Et si on doit étendre cette analyse jusqu'à mon ouï, quelque chose murmure dans le creux de mon oreille. C'est elle. Elle me parle, me chuchote des choses étranges aux allures de secrets interdits. Elle tente de séduire mon esprit avec ses versets inaudibles tout droit issues des catacombes d'un autre monde. Ils me parviennent comme la complainte lasse d'une sirène à l'agonie, échouée sur une plage de sable blême, les flancs tranchés par les récifs, ses larmes salées qui abreuvent les huées des eaux, ses pleurs qui nourrissent les cris du vent. Ils me sont destiné, à moi, être malfamé atterré sur la calotte solitaire d'un pays lointain, égaré sur le sentier du désarroi, subissant cette désolation à l'unisson avec cette créature mythologique. Elle me raconte sa détresse qui résonne au plus profond de mes tripes. Ses quelques syllabes bien formées s'accordent avec l'inflexion d'un récitât de psaumes impies. Soudain, elles prennent en substance, deviennent plus volubiles, plus agressives que jamais et s'accompagnent d'une note stridente qui croît et accapare toutes mes pensées. Et puis les lamentations de la vierge des eaux cessent, sombrent. Ses membres s'enlisent dans la lourdeur humide de la plage. Sa voix s'étrangle sous la nuée de grains de sable qui s'agglutinent comme une légion d'insectes affamés dans sa gorge. Le soleil et la lune entament alors un cycle effréné, s'échangent l'horizon et tournoient comme le pendule d'une horloge déréglée. La créature éteinte voit des lambeaux de chair lui être arrachés par le temps, sa carcasse traverse les épreuves des saisons, le courroux des éléments. Les charognards de la nuit se succèdent pour lui ronger les os. Le froid calcaire et la chaleur vorace nettoient sa dépouille, la purifient pour ne laisser qu'un squelette aussi immaculé et lisse que du marbre, jusqu'à ce que lui aussi périsse, s'effondre en nuage de poussière argentée et se mélange aux grains gris de la plage, disparaissant ainsi, sans même accorder au monde une seule preuve de son existence, si ce n'est ce dernier souvenir qui me parvient à moi par un hasard divin.

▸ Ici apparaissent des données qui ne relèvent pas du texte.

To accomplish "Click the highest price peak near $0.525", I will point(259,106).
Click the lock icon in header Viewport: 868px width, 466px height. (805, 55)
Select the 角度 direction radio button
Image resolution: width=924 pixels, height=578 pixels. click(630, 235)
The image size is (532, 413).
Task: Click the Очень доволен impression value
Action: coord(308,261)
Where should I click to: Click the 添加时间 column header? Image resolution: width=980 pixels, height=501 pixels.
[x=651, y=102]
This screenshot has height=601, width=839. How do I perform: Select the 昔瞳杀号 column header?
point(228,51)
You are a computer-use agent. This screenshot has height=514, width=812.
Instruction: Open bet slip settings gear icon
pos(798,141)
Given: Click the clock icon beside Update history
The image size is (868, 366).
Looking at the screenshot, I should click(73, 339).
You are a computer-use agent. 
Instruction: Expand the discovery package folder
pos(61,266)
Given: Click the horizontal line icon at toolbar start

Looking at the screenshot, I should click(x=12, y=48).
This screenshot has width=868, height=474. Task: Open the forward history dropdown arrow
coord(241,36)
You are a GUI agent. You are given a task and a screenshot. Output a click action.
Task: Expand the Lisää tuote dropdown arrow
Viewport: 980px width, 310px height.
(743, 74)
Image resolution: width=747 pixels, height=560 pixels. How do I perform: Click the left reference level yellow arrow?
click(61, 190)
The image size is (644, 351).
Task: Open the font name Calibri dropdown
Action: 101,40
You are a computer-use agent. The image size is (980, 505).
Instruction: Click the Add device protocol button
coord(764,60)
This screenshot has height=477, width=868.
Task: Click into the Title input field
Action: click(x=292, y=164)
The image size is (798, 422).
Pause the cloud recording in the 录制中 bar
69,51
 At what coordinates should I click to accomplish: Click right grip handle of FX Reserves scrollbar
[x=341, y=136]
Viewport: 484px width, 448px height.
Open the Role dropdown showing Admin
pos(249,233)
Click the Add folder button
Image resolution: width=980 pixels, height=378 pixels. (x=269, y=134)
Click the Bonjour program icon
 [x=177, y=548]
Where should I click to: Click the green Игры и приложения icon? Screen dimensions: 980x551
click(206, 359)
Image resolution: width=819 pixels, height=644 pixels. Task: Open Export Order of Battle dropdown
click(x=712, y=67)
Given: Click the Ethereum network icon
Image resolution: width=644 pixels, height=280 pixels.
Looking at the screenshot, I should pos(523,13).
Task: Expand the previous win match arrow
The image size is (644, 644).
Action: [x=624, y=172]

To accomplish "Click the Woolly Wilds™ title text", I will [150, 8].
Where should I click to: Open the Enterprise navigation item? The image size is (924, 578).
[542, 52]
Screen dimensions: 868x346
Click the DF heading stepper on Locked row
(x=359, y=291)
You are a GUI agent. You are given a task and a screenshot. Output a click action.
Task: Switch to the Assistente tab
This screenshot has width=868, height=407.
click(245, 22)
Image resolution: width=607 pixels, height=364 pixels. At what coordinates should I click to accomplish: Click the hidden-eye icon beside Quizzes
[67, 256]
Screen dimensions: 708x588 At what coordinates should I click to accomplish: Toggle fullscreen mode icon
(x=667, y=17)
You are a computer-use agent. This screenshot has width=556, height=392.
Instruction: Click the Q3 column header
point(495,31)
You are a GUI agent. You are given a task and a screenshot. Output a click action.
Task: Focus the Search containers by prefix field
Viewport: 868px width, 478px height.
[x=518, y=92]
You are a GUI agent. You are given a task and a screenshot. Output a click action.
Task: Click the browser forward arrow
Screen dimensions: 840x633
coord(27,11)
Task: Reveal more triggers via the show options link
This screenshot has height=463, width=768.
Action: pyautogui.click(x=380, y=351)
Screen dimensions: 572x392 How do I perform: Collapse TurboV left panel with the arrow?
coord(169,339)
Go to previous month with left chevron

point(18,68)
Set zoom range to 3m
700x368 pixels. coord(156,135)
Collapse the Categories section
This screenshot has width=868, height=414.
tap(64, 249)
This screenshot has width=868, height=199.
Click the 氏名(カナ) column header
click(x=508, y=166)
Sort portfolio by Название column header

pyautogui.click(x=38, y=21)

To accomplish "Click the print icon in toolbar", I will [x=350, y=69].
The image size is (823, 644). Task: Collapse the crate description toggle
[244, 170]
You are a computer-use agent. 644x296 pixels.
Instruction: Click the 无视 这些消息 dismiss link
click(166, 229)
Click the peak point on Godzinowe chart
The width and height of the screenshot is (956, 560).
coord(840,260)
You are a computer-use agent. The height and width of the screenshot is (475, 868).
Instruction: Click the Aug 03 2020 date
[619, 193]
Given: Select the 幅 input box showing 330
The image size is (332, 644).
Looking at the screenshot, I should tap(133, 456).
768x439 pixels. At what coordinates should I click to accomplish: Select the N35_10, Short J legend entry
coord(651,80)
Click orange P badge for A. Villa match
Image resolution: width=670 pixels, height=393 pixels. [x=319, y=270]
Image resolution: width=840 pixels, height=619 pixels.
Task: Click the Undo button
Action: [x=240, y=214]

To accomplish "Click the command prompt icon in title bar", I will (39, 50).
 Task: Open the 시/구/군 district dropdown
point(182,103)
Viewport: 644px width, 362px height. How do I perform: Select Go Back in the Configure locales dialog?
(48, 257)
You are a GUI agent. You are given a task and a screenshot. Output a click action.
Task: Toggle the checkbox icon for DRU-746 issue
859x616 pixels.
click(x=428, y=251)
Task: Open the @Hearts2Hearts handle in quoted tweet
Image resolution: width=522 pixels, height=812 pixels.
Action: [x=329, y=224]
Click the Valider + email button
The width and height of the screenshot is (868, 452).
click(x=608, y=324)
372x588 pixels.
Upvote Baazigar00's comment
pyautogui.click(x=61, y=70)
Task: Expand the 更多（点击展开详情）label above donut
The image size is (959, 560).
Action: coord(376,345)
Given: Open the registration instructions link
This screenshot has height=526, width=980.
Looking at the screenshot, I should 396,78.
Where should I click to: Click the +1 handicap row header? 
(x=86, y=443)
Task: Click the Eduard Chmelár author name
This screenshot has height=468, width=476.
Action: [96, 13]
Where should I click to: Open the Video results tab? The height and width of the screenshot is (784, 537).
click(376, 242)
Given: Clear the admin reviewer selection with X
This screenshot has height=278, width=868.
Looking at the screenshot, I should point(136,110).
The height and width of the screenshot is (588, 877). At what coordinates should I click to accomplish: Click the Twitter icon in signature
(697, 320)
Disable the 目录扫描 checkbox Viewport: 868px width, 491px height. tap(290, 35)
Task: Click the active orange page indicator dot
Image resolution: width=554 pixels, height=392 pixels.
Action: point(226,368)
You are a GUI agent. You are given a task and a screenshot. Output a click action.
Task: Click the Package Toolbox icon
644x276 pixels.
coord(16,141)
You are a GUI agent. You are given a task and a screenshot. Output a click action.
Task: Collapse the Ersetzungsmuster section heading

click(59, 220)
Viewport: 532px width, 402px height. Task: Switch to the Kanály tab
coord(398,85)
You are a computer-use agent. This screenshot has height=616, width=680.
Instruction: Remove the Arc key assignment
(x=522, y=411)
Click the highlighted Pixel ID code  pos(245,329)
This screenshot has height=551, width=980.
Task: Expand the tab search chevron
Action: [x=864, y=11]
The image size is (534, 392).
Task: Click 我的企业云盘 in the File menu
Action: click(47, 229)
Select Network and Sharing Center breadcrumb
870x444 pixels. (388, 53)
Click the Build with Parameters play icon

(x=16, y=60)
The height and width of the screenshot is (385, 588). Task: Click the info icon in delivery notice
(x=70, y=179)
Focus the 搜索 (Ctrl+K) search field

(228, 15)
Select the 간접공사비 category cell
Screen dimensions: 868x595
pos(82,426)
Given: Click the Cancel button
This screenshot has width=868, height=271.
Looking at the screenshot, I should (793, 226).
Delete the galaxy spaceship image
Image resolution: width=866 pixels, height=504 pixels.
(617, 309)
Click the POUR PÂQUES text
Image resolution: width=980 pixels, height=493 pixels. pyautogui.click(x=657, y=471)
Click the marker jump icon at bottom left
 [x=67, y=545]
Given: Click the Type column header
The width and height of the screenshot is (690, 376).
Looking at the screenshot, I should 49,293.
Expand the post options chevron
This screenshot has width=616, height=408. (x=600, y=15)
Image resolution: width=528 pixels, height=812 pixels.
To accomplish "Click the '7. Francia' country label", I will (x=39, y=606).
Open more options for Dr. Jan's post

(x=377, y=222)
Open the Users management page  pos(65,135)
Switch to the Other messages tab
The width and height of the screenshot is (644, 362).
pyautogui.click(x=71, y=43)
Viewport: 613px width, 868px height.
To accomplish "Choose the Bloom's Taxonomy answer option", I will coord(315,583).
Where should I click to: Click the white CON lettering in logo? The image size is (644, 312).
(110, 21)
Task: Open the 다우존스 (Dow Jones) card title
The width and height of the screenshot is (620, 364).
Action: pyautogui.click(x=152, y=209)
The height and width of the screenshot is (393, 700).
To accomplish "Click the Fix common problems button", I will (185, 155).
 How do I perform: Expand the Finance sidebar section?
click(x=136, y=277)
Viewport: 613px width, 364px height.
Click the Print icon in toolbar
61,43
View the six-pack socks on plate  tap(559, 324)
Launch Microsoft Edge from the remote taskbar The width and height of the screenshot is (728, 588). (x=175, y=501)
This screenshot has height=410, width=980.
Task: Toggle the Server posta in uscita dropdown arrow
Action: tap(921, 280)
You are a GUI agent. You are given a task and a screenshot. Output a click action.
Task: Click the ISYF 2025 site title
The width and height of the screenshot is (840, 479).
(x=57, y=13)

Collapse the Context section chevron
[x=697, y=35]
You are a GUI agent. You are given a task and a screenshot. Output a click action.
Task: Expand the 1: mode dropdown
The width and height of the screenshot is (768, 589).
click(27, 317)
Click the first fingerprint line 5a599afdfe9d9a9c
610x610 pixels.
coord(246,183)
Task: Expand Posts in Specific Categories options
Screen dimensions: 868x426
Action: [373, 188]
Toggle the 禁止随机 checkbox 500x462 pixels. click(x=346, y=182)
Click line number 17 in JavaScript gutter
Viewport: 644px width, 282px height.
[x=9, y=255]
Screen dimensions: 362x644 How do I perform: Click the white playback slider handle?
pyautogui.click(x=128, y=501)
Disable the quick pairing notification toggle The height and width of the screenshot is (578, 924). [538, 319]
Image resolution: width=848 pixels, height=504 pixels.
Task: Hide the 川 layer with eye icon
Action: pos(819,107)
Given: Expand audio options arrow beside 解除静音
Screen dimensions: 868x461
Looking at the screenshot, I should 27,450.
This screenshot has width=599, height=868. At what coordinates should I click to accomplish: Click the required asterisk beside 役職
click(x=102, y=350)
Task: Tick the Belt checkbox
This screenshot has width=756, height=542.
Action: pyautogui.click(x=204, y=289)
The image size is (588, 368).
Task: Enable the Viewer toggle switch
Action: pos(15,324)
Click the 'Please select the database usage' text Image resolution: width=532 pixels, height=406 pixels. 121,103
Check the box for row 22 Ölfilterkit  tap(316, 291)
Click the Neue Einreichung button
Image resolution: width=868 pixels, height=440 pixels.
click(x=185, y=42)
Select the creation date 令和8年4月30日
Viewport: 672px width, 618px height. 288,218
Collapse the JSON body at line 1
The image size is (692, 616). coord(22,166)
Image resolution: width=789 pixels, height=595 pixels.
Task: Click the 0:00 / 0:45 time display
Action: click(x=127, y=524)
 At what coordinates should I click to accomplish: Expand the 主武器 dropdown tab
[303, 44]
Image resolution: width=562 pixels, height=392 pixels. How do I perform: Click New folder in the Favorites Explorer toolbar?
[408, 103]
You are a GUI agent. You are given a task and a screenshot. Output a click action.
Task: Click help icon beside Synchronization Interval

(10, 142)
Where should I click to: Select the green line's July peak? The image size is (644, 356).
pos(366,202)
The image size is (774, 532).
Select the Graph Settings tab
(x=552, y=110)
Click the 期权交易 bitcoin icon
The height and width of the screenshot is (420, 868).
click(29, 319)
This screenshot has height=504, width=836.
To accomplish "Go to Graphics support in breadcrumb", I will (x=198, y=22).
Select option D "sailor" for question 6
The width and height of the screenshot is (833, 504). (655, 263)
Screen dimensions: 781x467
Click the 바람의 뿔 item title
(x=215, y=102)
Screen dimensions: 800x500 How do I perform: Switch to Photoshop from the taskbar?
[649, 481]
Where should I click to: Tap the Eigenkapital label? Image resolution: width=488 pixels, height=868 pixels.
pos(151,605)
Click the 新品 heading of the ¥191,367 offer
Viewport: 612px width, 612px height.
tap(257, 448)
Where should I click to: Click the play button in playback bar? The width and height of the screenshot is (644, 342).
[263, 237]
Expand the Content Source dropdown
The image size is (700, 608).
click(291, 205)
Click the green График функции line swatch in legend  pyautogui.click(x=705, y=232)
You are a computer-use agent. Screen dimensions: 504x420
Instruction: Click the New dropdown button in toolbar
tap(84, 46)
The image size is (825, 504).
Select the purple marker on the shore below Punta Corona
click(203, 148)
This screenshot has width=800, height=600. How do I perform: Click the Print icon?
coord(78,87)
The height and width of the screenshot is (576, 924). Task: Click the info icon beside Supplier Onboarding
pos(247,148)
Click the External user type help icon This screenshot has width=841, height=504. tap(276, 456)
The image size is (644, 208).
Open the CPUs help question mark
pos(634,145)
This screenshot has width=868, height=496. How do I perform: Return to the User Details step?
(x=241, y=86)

Je me réveille une seconde fois, en sursaut, le souffle haletant, en sueur. Au cours de la nuit, une traînée humide a séché sur ma joue et s'est figée en auréole collante. Je frotte frénétiquement pour la retirer, en vain, elle est dorénavant incrustée comme une mauvaise tache d'huile, rejoint le cercle très fermé des cicatrices impérissables qui imprègnent inexplicablement mon corps. La clef a déserté mes doigts. Elle gît à présent au centre de la table de la cuisine. Eric et moi la contemplons sans joie ni fascination. Nous sommes assis l'un en face de l'autre, le visage larvé, recueillis mutiques, comme pour célébrer la disparition d'un être proche. Soudain, mon comparse se redresse, le gris de sa peau devient blanc, ses sourcils se froncent. Il prend cet air interdit.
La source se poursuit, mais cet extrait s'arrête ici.